▶ Extract
======

If having the user provide the number of sequences that should go into each split (as we are here), they will need to know the length of seqs to make the best decision for the computer where they will run the job. For example, if they have 16 processors available to them, it might make the most sense to have around 15 splits, so they’ll need to know the number of sequences they’re providing as input and divide that by 15 (rounding fractional values up to the next whole number).

If instead, we have the user define how many splits they want (e.g., by providing a num_splits value), the computer will need to know how many sequences to put in each split, so it will need to know the length of seqs to make a good decision. That will require either taking two passes through seqs - first to find out how many sequences there are, and second to do the actual splitting - or reading the entirety of seqs into memory (e.g., calling list(seqs)). The first of these two options can be slow if seqs is long, and the second can be problematic if the size of seqs is larger than the amount of available RAM.

======

▶ Brief A
In the sequence-splitting passage, about how many splits might make the most sense for a user with 16 processors?
▶ Brief B
Echo the sequence-splitting passage, everything from "If having the" down to "next whole number).".
The records below have no role in this work.

▶ Data extract
======

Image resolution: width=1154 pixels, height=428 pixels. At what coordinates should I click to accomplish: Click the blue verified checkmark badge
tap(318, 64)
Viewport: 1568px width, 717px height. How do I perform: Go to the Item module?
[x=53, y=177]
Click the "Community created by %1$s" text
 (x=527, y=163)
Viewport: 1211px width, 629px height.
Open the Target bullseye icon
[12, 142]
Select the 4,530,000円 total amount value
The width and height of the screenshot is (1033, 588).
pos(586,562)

======

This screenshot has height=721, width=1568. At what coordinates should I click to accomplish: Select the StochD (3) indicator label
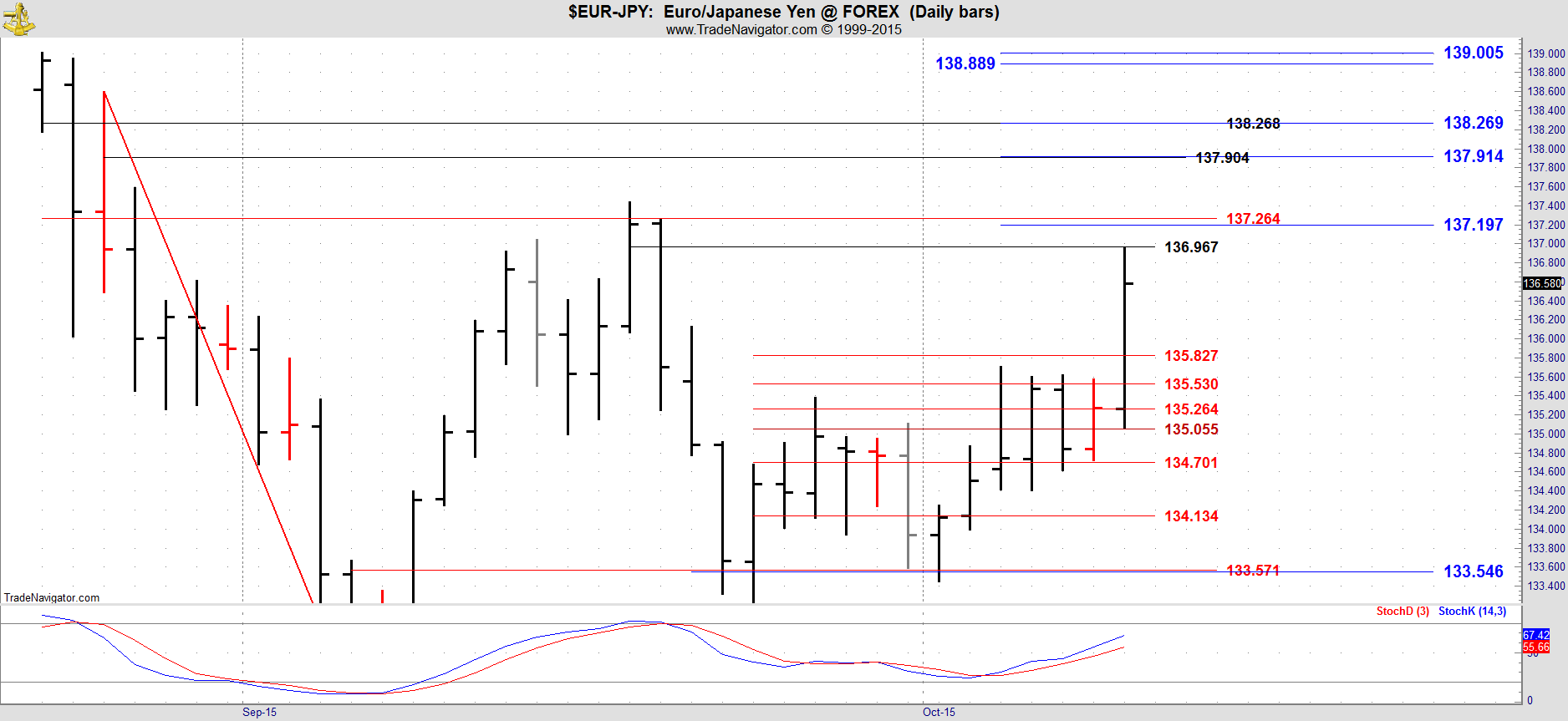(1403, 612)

======

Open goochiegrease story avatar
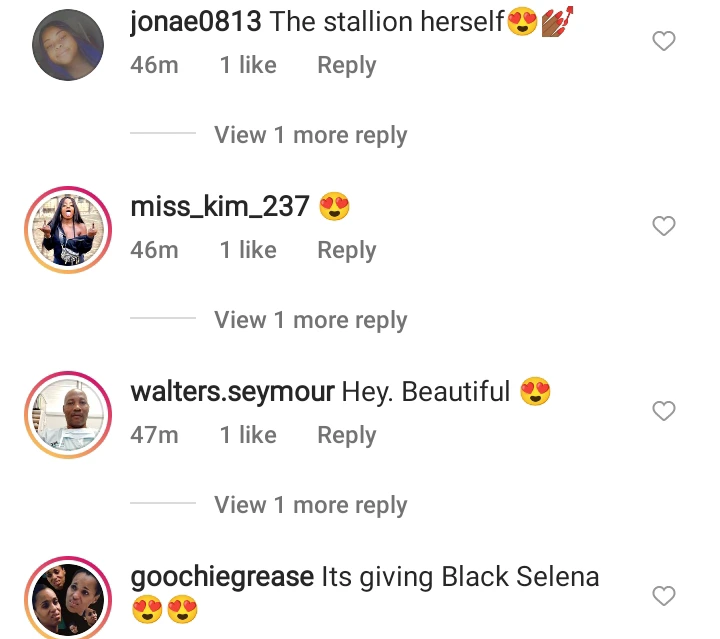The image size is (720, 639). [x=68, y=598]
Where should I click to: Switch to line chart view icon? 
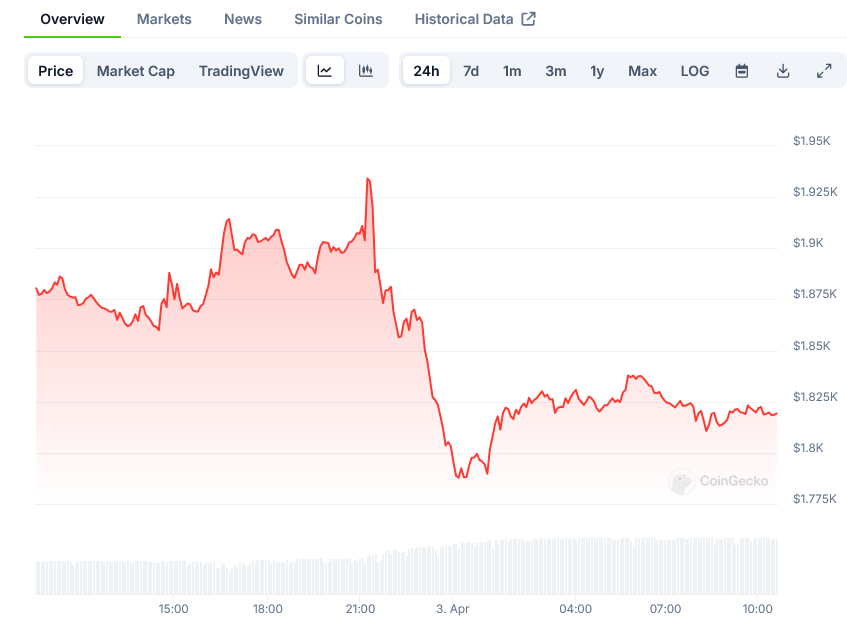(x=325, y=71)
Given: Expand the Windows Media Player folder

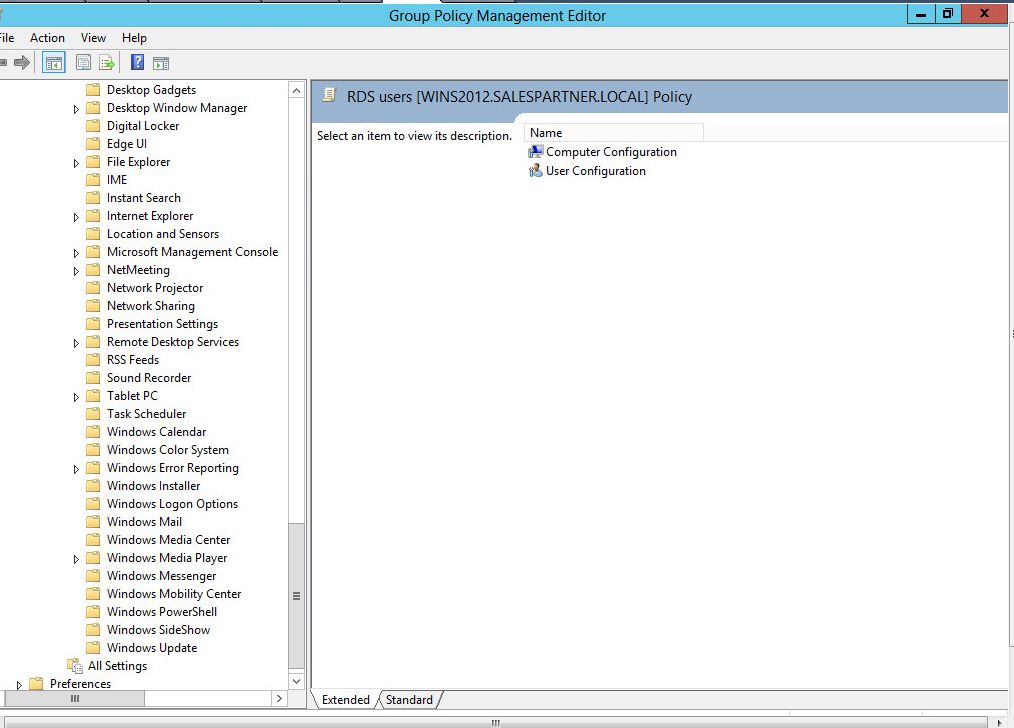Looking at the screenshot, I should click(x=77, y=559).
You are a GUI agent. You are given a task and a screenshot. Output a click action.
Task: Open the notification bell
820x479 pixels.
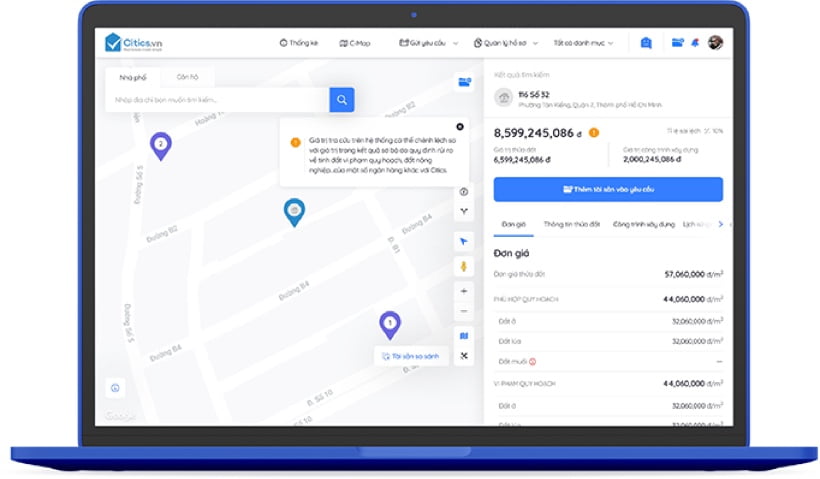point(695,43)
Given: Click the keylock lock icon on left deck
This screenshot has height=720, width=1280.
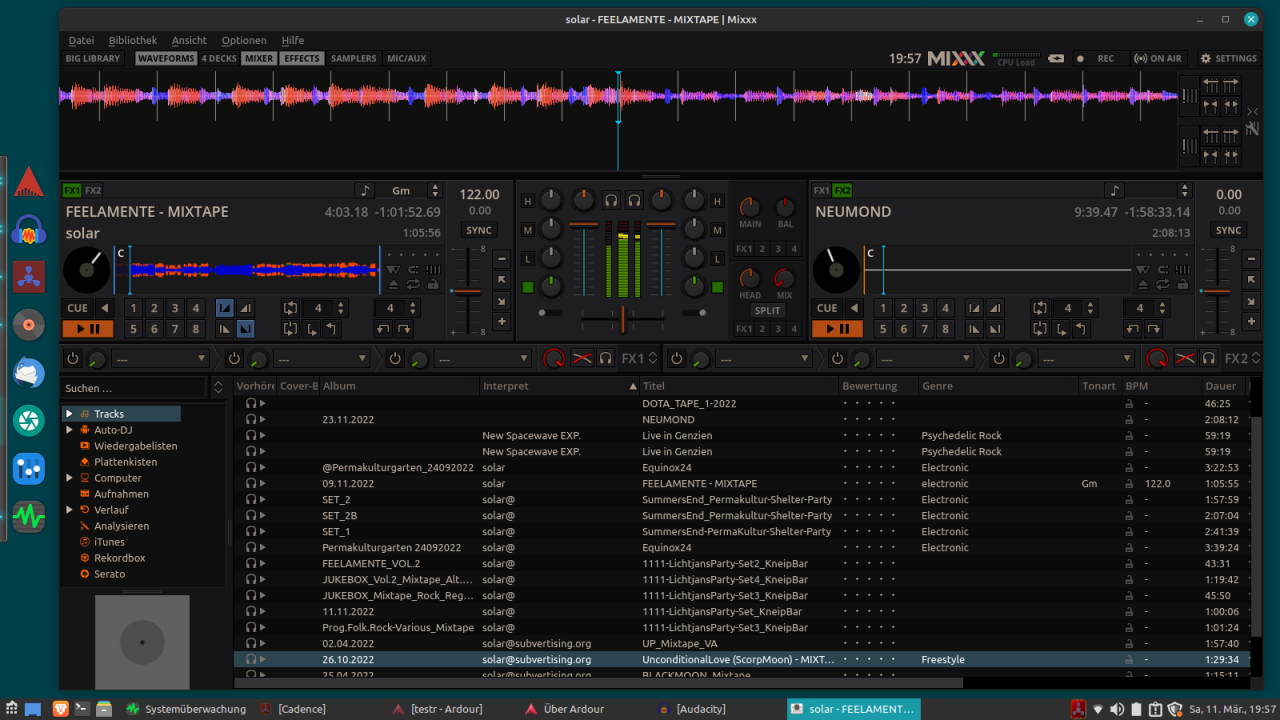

======

▶ Problem solution A
Around 15 splits.

▶ Problem solution B
If having the user provide the number of sequences that should go into each split (as we are here), they will need to know the length of seqs to make the best decision for the computer where they will run the job. For example, if they have 16 processors available to them, it might make the most sense to have around 15 splits, so they’ll need to know the number of sequences they’re providing as input and divide that by 15 (rounding fractional values up to the next whole number).